▶ [TASK DESCRIPTION] The answer should consist of each line from the data below that includes "target".

▶ [Data excerpts]
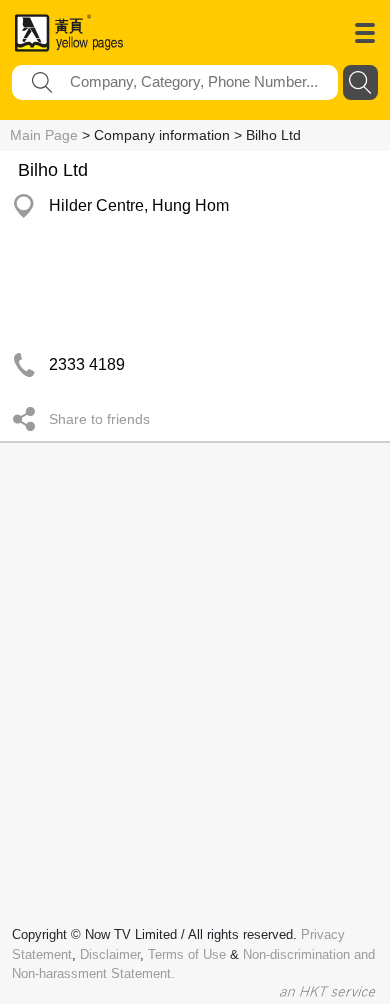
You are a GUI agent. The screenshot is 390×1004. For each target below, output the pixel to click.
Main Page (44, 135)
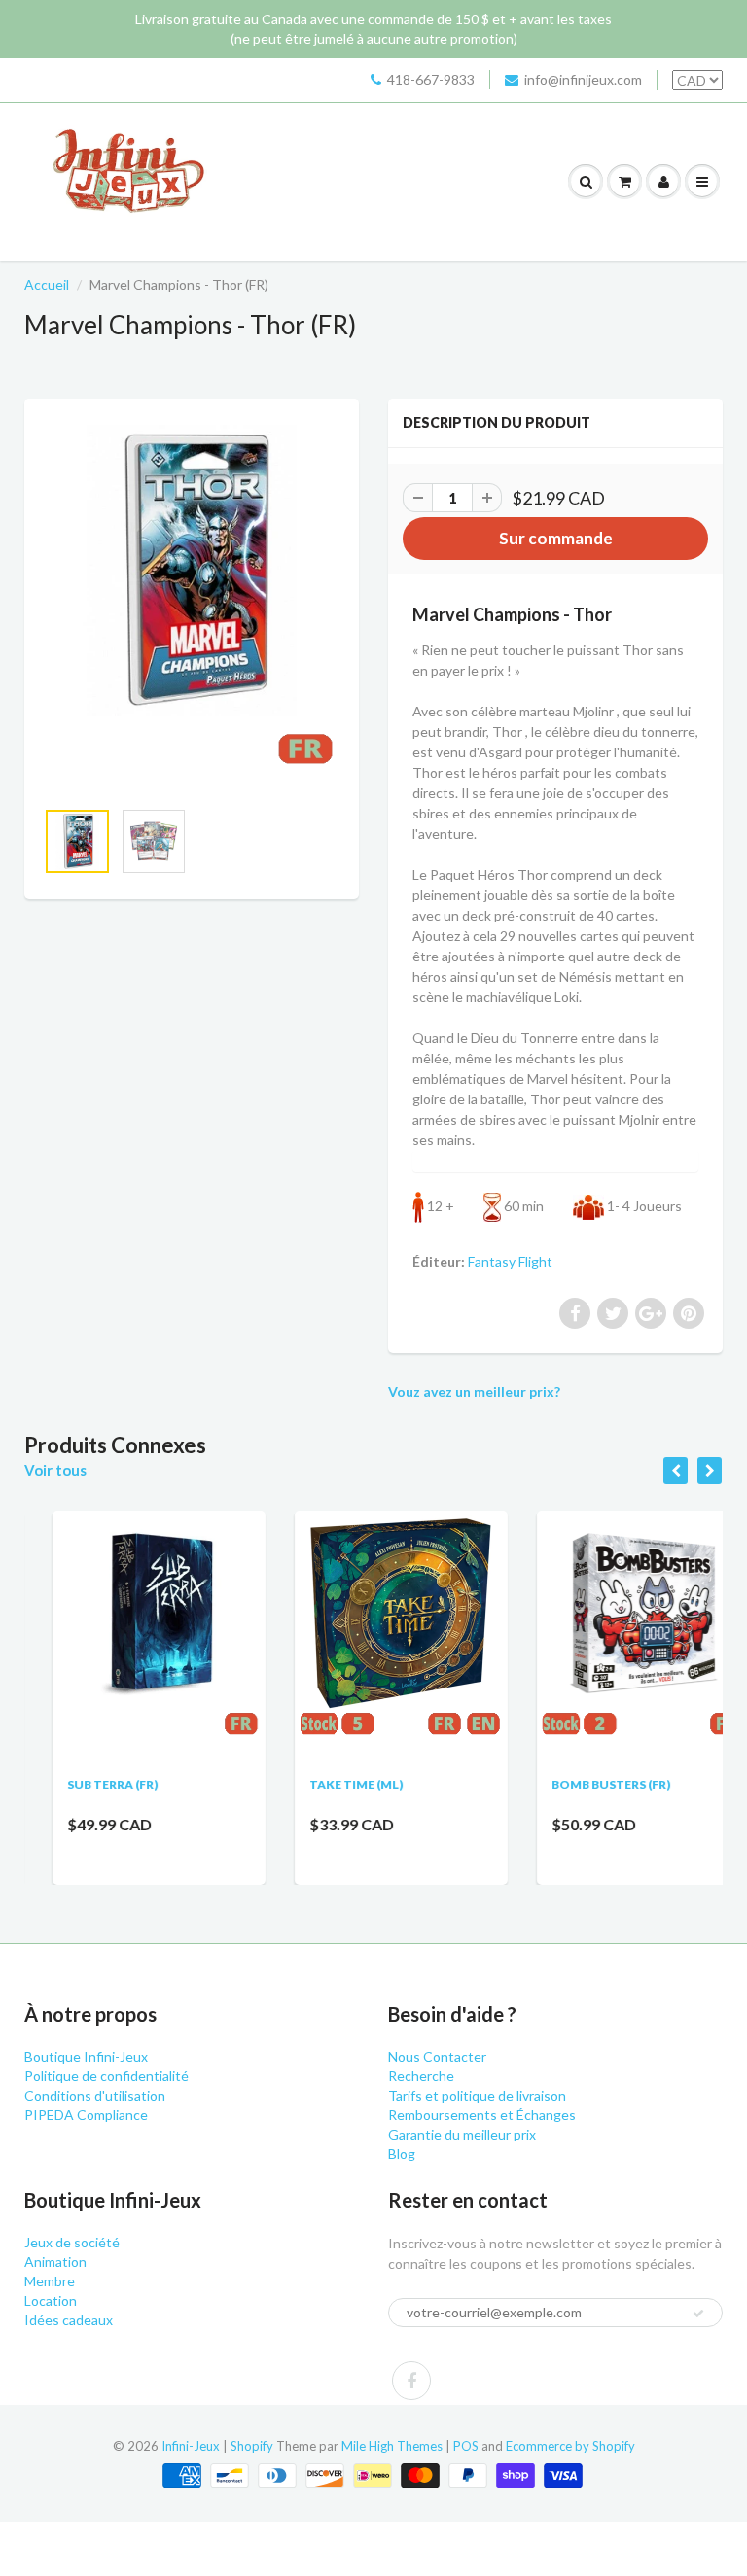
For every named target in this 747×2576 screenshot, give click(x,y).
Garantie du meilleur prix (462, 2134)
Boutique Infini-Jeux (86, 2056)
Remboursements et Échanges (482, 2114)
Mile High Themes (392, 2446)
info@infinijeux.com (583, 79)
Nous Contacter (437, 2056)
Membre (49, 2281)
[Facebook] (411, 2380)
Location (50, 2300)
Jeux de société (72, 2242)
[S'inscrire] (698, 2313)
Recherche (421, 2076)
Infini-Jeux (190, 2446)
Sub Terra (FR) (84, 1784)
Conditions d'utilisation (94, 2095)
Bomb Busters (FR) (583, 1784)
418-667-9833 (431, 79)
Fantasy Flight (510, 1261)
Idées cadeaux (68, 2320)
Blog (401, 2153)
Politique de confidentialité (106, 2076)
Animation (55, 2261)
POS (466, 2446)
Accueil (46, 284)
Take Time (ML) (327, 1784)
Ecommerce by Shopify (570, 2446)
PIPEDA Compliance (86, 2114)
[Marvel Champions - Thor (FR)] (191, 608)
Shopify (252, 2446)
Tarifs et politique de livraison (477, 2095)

▶ [SOLUTION FOR THIS PROBLEM]
You are a GUI agent. The screenshot is 390×1004. For each target below, output the pixel to click.
For every named target in this 747×2576 screenshot, give click(x,y).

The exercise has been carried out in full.